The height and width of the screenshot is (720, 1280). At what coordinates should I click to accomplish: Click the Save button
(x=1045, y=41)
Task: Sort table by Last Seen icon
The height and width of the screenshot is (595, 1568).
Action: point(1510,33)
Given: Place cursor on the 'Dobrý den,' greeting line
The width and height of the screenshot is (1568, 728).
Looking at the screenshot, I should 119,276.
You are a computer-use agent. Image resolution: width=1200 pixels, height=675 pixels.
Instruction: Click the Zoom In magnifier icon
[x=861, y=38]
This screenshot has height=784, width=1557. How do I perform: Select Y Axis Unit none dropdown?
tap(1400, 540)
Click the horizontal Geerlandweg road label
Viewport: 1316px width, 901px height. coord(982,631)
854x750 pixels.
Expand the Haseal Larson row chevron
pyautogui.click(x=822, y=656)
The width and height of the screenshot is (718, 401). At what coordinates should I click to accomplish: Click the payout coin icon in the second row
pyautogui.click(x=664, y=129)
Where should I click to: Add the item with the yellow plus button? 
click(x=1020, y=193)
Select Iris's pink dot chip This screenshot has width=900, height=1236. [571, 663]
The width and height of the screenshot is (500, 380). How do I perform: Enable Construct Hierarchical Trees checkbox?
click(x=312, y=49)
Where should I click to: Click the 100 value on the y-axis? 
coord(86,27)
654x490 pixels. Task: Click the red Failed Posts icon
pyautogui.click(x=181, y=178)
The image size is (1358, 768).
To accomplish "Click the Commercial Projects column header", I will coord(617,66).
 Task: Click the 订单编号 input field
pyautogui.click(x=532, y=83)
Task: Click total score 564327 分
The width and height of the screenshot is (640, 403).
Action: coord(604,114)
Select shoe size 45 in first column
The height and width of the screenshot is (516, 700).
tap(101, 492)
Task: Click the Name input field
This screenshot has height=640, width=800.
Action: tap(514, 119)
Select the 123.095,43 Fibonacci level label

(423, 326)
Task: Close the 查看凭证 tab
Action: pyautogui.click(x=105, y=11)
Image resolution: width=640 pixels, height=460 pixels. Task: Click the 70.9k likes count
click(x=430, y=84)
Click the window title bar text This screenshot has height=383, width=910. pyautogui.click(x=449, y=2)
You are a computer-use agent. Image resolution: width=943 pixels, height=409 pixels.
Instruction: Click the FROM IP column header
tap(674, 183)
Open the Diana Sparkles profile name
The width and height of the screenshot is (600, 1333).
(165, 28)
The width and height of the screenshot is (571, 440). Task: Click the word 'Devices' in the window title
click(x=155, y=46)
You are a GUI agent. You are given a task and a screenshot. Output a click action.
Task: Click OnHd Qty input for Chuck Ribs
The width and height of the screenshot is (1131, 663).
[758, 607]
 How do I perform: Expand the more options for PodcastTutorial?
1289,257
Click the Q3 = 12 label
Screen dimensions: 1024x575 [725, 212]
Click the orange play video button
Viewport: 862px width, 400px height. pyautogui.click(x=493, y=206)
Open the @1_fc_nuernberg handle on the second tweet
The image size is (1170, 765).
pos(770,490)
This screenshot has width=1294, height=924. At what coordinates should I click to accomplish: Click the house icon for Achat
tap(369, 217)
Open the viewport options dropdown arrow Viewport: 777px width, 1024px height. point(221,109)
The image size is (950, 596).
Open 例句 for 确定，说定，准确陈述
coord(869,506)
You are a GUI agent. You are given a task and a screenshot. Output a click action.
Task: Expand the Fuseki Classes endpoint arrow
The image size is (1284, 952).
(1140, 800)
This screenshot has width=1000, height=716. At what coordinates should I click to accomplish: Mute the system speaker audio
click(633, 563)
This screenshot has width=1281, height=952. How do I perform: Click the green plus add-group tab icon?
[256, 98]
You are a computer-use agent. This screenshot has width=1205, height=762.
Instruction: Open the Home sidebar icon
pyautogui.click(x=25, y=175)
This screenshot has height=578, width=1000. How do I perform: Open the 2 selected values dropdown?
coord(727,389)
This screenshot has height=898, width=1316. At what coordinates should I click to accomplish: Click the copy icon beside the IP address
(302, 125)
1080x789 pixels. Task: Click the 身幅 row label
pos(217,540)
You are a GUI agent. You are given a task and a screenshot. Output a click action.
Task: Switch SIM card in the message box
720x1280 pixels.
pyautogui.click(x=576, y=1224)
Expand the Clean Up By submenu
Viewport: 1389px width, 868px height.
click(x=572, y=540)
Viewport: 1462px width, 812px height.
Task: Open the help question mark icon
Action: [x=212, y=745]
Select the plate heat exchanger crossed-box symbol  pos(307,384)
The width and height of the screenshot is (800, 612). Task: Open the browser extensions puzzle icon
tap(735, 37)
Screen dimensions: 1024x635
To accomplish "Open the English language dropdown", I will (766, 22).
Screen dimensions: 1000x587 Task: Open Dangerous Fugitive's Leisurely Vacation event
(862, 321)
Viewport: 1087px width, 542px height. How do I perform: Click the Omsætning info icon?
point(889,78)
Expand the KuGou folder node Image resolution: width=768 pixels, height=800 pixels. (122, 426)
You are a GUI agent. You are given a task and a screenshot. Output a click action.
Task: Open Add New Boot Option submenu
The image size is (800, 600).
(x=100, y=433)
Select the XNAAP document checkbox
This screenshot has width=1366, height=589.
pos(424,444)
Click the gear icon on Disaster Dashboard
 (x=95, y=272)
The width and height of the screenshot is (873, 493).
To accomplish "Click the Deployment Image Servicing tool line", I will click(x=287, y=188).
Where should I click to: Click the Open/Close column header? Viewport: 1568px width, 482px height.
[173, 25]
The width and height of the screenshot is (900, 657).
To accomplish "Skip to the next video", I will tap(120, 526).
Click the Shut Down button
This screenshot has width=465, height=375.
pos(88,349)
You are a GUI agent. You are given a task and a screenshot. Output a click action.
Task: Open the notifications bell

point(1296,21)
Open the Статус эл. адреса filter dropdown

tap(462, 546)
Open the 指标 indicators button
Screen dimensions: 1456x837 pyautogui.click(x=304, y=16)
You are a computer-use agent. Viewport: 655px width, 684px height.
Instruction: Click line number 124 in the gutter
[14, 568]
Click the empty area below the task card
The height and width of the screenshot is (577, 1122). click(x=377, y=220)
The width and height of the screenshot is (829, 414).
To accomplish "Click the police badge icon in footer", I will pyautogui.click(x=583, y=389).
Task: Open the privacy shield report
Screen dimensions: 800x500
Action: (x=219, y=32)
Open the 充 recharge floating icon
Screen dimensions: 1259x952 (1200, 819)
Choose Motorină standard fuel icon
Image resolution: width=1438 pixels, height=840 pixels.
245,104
+++++
TASK DESCRIPTION
Write the listing out again in its entirety, exactly.

RESULT OF THE TASK
The height and width of the screenshot is (720, 1280). At what coordinates should I click to accomplish: Click the Save button
(x=1045, y=41)
Task: Sort table by Last Seen icon
The height and width of the screenshot is (595, 1568).
Action: point(1510,33)
Given: Place cursor on the 'Dobrý den,' greeting line
The width and height of the screenshot is (1568, 728).
Looking at the screenshot, I should 119,276.
You are a computer-use agent. Image resolution: width=1200 pixels, height=675 pixels.
Instruction: Click the Zoom In magnifier icon
[x=861, y=38]
This screenshot has height=784, width=1557. How do I perform: Select Y Axis Unit none dropdown?
tap(1400, 540)
Click the horizontal Geerlandweg road label
Viewport: 1316px width, 901px height. coord(982,631)
854x750 pixels.
Expand the Haseal Larson row chevron
pyautogui.click(x=822, y=656)
The width and height of the screenshot is (718, 401). At what coordinates should I click to accomplish: Click the payout coin icon in the second row
pyautogui.click(x=664, y=129)
Where should I click to: Add the item with the yellow plus button? 
click(x=1020, y=193)
Select Iris's pink dot chip This screenshot has width=900, height=1236. [571, 663]
The width and height of the screenshot is (500, 380). How do I perform: Enable Construct Hierarchical Trees checkbox?
click(x=312, y=49)
Where should I click to: Click the 100 value on the y-axis? 
coord(86,27)
654x490 pixels. Task: Click the red Failed Posts icon
pyautogui.click(x=181, y=178)
The image size is (1358, 768).
To accomplish "Click the Commercial Projects column header", I will coord(617,66).
 Task: Click the 订单编号 input field
pyautogui.click(x=532, y=83)
Task: Click total score 564327 分
The width and height of the screenshot is (640, 403).
Action: coord(604,114)
Select shoe size 45 in first column
The height and width of the screenshot is (516, 700).
tap(101, 492)
Task: Click the Name input field
This screenshot has height=640, width=800.
Action: tap(514, 119)
Select the 123.095,43 Fibonacci level label

(423, 326)
Task: Close the 查看凭证 tab
Action: pyautogui.click(x=105, y=11)
Image resolution: width=640 pixels, height=460 pixels. Task: Click the 70.9k likes count
click(x=430, y=84)
Click the window title bar text This screenshot has height=383, width=910. pyautogui.click(x=449, y=2)
You are a computer-use agent. Image resolution: width=943 pixels, height=409 pixels.
Instruction: Click the FROM IP column header
tap(674, 183)
Open the Diana Sparkles profile name
The width and height of the screenshot is (600, 1333).
(165, 28)
The width and height of the screenshot is (571, 440). Task: Click the word 'Devices' in the window title
click(x=155, y=46)
You are a GUI agent. You are given a task and a screenshot. Output a click action.
Task: Click OnHd Qty input for Chuck Ribs
The width and height of the screenshot is (1131, 663).
[758, 607]
 How do I perform: Expand the more options for PodcastTutorial?
1289,257
Click the Q3 = 12 label
Screen dimensions: 1024x575 [725, 212]
Click the orange play video button
Viewport: 862px width, 400px height. pyautogui.click(x=493, y=206)
Open the @1_fc_nuernberg handle on the second tweet
The image size is (1170, 765).
pos(770,490)
This screenshot has width=1294, height=924. At what coordinates should I click to accomplish: Click the house icon for Achat
tap(369, 217)
Open the viewport options dropdown arrow Viewport: 777px width, 1024px height. point(221,109)
The image size is (950, 596).
Open 例句 for 确定，说定，准确陈述
coord(869,506)
You are a GUI agent. You are given a task and a screenshot. Output a click action.
Task: Expand the Fuseki Classes endpoint arrow
The image size is (1284, 952).
(1140, 800)
This screenshot has width=1000, height=716. At what coordinates should I click to accomplish: Mute the system speaker audio
click(633, 563)
This screenshot has width=1281, height=952. How do I perform: Click the green plus add-group tab icon?
[256, 98]
You are a computer-use agent. This screenshot has width=1205, height=762.
Instruction: Open the Home sidebar icon
pyautogui.click(x=25, y=175)
This screenshot has height=578, width=1000. How do I perform: Open the 2 selected values dropdown?
coord(727,389)
This screenshot has height=898, width=1316. At what coordinates should I click to accomplish: Click the copy icon beside the IP address
(302, 125)
1080x789 pixels. Task: Click the 身幅 row label
pos(217,540)
You are a GUI agent. You are given a task and a screenshot. Output a click action.
Task: Switch SIM card in the message box
720x1280 pixels.
pyautogui.click(x=576, y=1224)
Expand the Clean Up By submenu
Viewport: 1389px width, 868px height.
click(x=572, y=540)
Viewport: 1462px width, 812px height.
Task: Open the help question mark icon
Action: [x=212, y=745]
Select the plate heat exchanger crossed-box symbol  pos(307,384)
The width and height of the screenshot is (800, 612). Task: Open the browser extensions puzzle icon
tap(735, 37)
Screen dimensions: 1024x635
To accomplish "Open the English language dropdown", I will (766, 22).
Screen dimensions: 1000x587 Task: Open Dangerous Fugitive's Leisurely Vacation event
(862, 321)
Viewport: 1087px width, 542px height. How do I perform: Click the Omsætning info icon?
point(889,78)
Expand the KuGou folder node Image resolution: width=768 pixels, height=800 pixels. (122, 426)
You are a GUI agent. You are given a task and a screenshot. Output a click action.
Task: Open Add New Boot Option submenu
The image size is (800, 600).
(x=100, y=433)
Select the XNAAP document checkbox
This screenshot has width=1366, height=589.
pos(424,444)
Click the gear icon on Disaster Dashboard
 (x=95, y=272)
The width and height of the screenshot is (873, 493).
To accomplish "Click the Deployment Image Servicing tool line", I will click(x=287, y=188).
Where should I click to: Click the Open/Close column header? Viewport: 1568px width, 482px height.
[173, 25]
The width and height of the screenshot is (900, 657).
To accomplish "Skip to the next video", I will tap(120, 526).
Click the Shut Down button
This screenshot has width=465, height=375.
pos(88,349)
You are a GUI agent. You are given a task and a screenshot. Output a click action.
Task: Open the notifications bell

point(1296,21)
Open the Статус эл. адреса filter dropdown

tap(462, 546)
Open the 指标 indicators button
Screen dimensions: 1456x837 pyautogui.click(x=304, y=16)
You are a computer-use agent. Viewport: 655px width, 684px height.
Instruction: Click line number 124 in the gutter
[14, 568]
Click the empty area below the task card
The height and width of the screenshot is (577, 1122). click(x=377, y=220)
The width and height of the screenshot is (829, 414).
To accomplish "Click the police badge icon in footer", I will pyautogui.click(x=583, y=389).
Task: Open the privacy shield report
Screen dimensions: 800x500
Action: (x=219, y=32)
Open the 充 recharge floating icon
Screen dimensions: 1259x952 (1200, 819)
Choose Motorină standard fuel icon
Image resolution: width=1438 pixels, height=840 pixels.
245,104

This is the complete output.